Barang kali Anda pernah menerima petuah yang beredaksi: diam itu lebih bermanfaat, atau diam itu emas. Tentu saja petuah itu tidak lantas ditafsir secara tekstual semata. Ketika melihat sesuatu yang salah, sewenang-wenang, atau suatu bentuk ketidakadilan, tentunya paling tidak harus bersuara lebih-lebih melakukan tindakan. Diam baru bisa disebut emas jika memang tepat guna. Membicarakan kebohongan, membuka aib yang merugikan, memfitnah dan segala hal yang tidak baik, tidak indah dan tidak benar. Terhadap semua itu, diam baru bisa dikatakan bermakna. Tentu saja diam yang bermanfaat yang bagaikan emas. Terlebih kita sekarang berada di era dimana informasi membanjiri tiap lini kehidupan. Sebagaimana banjir informasi yang terserak ibarat air yang sangat sulit diketahui mana yang bersih dan mana yang kotor, mana yang benar dan mana yang bohong.

Menghadapi hal tersebut, interpretasi semestinya dilakukan secara hati-hati dan tidak tergesa. Menginterpretasi peristiwa, alangkah lebih baik apabila terlebih dahulu mengklarifikasi berbagai sumber yang mengabarkan berita tersebut. Paling tidak, pertama-tama ada penyangkalan dalam diri kita atas berita yang masuk. Menginterpretasi seseorang, kita harus bersedia mendengar, melihat, dan merasakan sendiri bagaimana perkataan dan tingkah lakunya. Disini petuah Pram perlu dipraktikkan, yakni berlaku adil sejak dalam pikiran apalagi perbuatan. Artinya apa yang kita lihat dan dengar sekilas saja tak cukup untuk menafsir seseorang.

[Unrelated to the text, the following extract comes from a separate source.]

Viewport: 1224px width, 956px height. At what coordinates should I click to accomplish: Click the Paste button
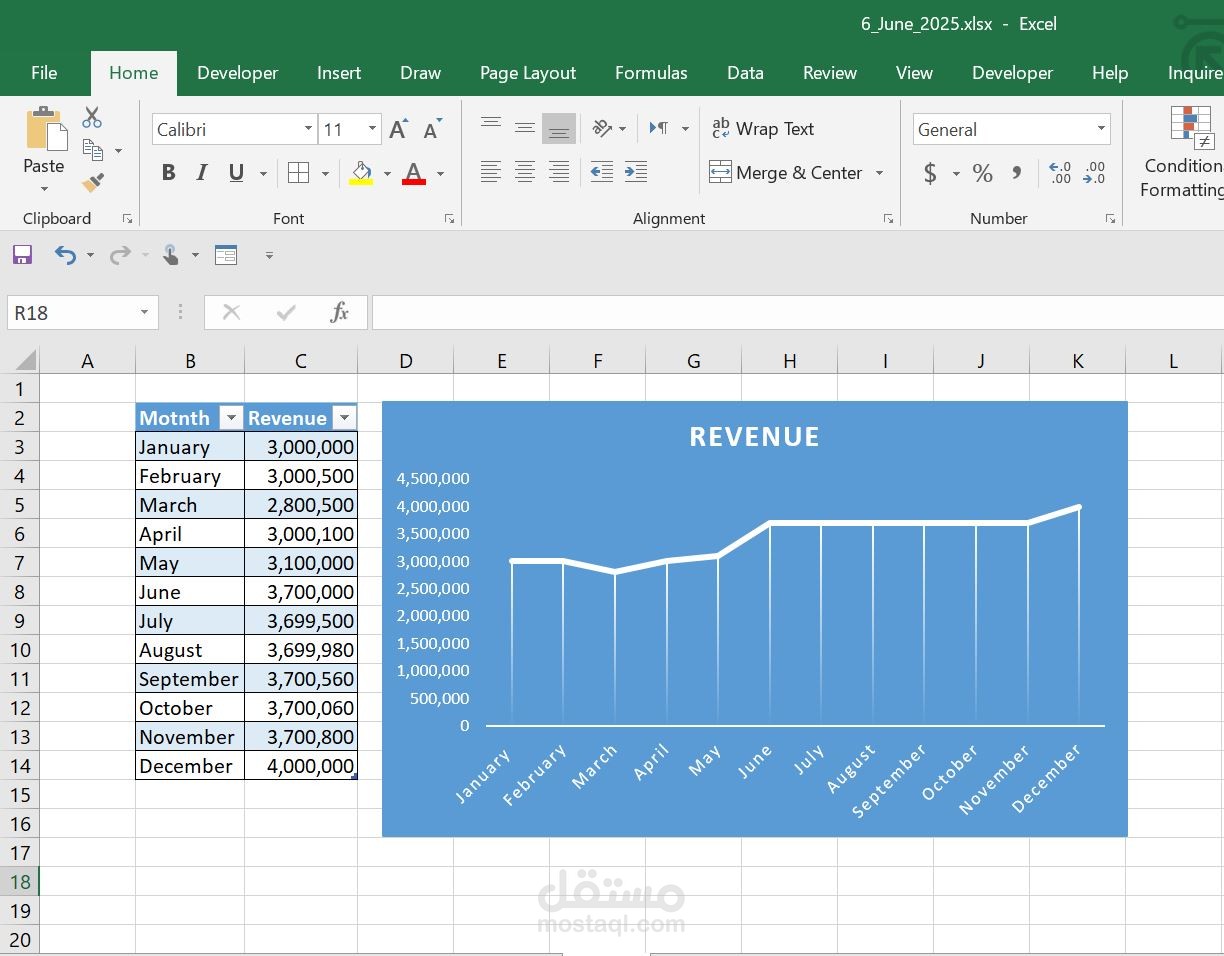coord(43,140)

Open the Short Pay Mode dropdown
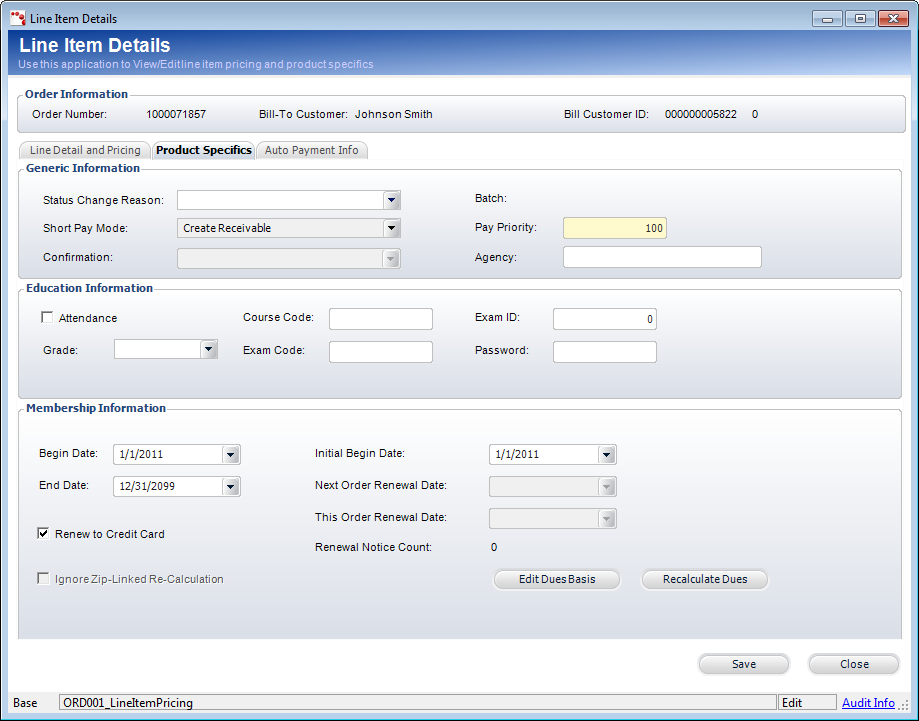[x=392, y=228]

Lain lagi dengan menafsir teks, terlebih kitab suci. Ini yang berat, dan sering disalahgunakan. Saya juga merasa berat apabila harus membahas ini. Menafsir kitab suci, menurut kepercayaan saya, sudah sepantasnya tidak dilakukan dengan sembarangan. Boleh saja tiap orang menafsir teks kitab suci, tapi harus paham batas keilmuan, pengetahuan, dan pengalamannya.

Alangkah lebih baik jika berguru pada yang lebih mampu. Sebab teks dalam kitab suci memang sesuatu yang selalu menggoda dan harus ditafsir. Bayangkan, sudah berapa abad yang berjalan sejak kitab suci diturunkan. Sudah berapa generasi yang terus menjaga dan mewariskan kitab suci hingga sampai sekarang? Sudah berapa banyak peristiwa, momen, dan kondisi yang berubah sejak awal diturunkannya? Tentu saja penafsiran kitab suci akan semakin berat menimbang berbagai faktor, keadaan, dan zaman yang berubah terus menerus.

Nah, begitulah mengapa diperlukan guru yang mumpuni dengan segala keilmuan, pengetahuan, dan pengalamannya untuk menafsir teks kitab suci. Bagi saya, setidaknya guru yang menjaga marwah atas peristiwa, kondisi dan cerita masa lampau untuk selanjutnya mampu mengkontekstualisasikan dengan kompleksitas masa kini. Bukankah teks kitab suci sebagai rahmat bagi alam semesta?

Hidup memang banyak peristiwa dan kaya makna, interpretasi dijalankan untuk menjangkaunya. Tiap orang bebas untuk menafsir kehidupannya. Lagi pula tiap orang akan mendapat sesuai apa yang ditanamnya. Sering-sering lah menanam interpretasi yang tepat sesuai musimnya. Selamat berinterpretasi.